### Problem
Would you print all of the entries exactly, please, but without their pictures?

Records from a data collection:

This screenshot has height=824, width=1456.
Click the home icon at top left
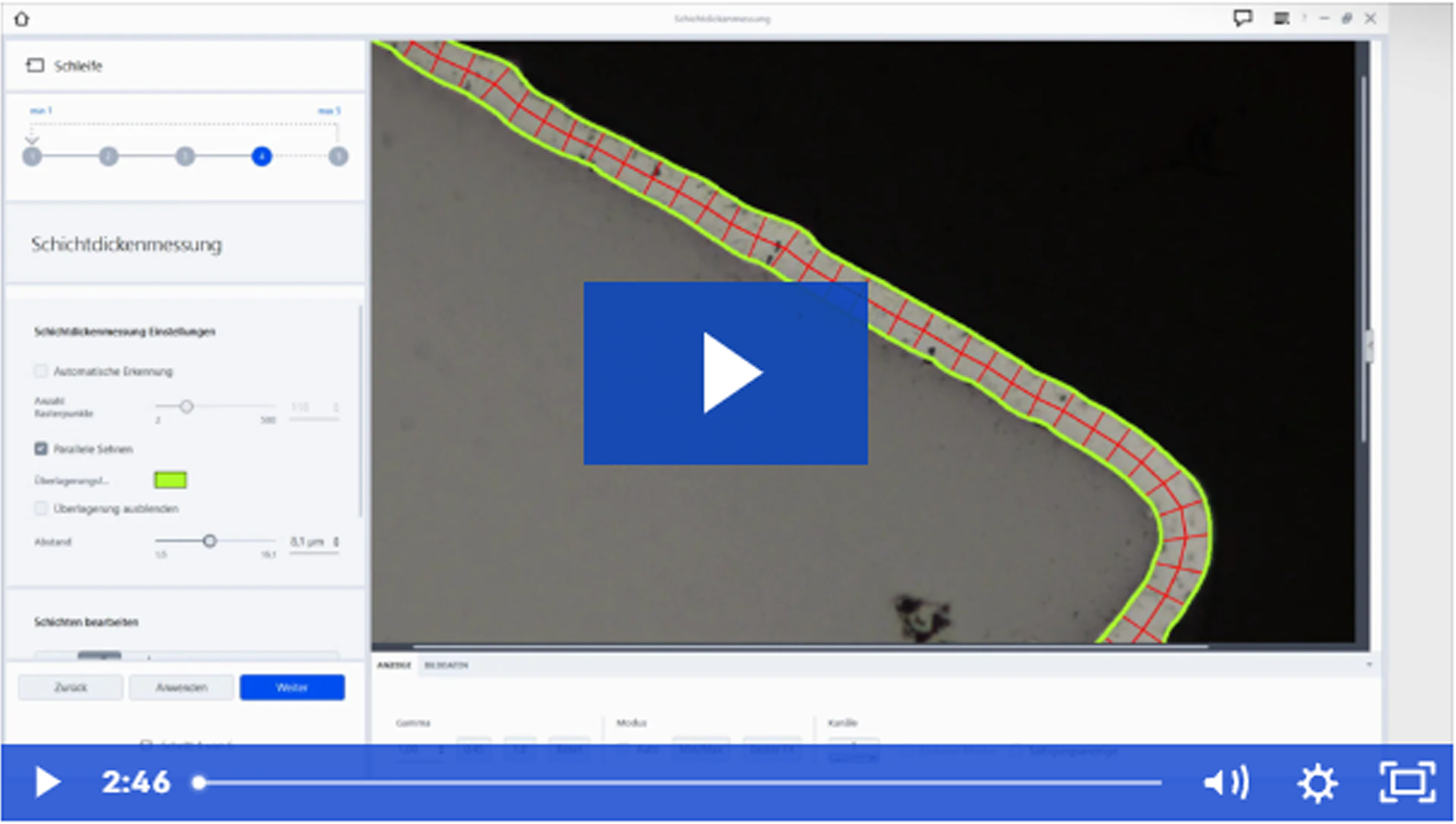pos(21,19)
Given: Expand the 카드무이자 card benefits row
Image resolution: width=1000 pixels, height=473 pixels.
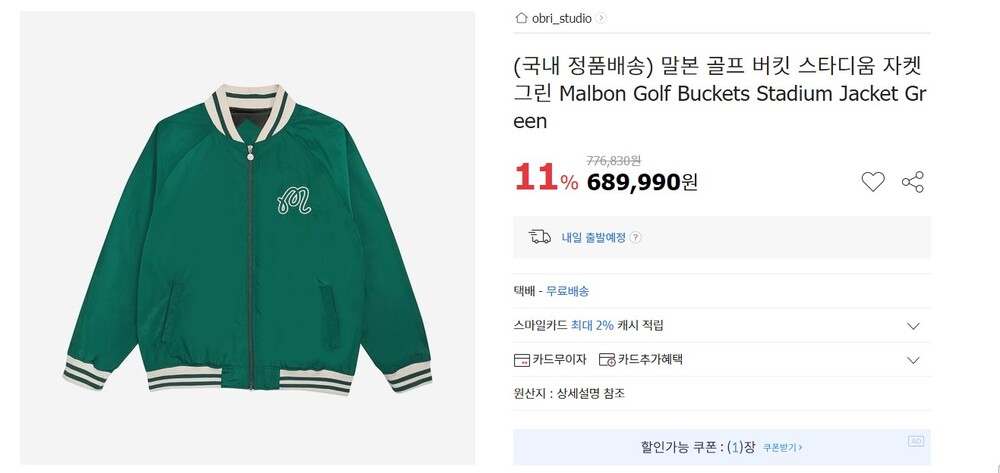Looking at the screenshot, I should pos(912,360).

### Answer to this task
This screenshot has height=824, width=1456.
Click the home icon at top left
pos(21,19)
Given: Expand the 카드무이자 card benefits row
Image resolution: width=1000 pixels, height=473 pixels.
Looking at the screenshot, I should pos(912,360).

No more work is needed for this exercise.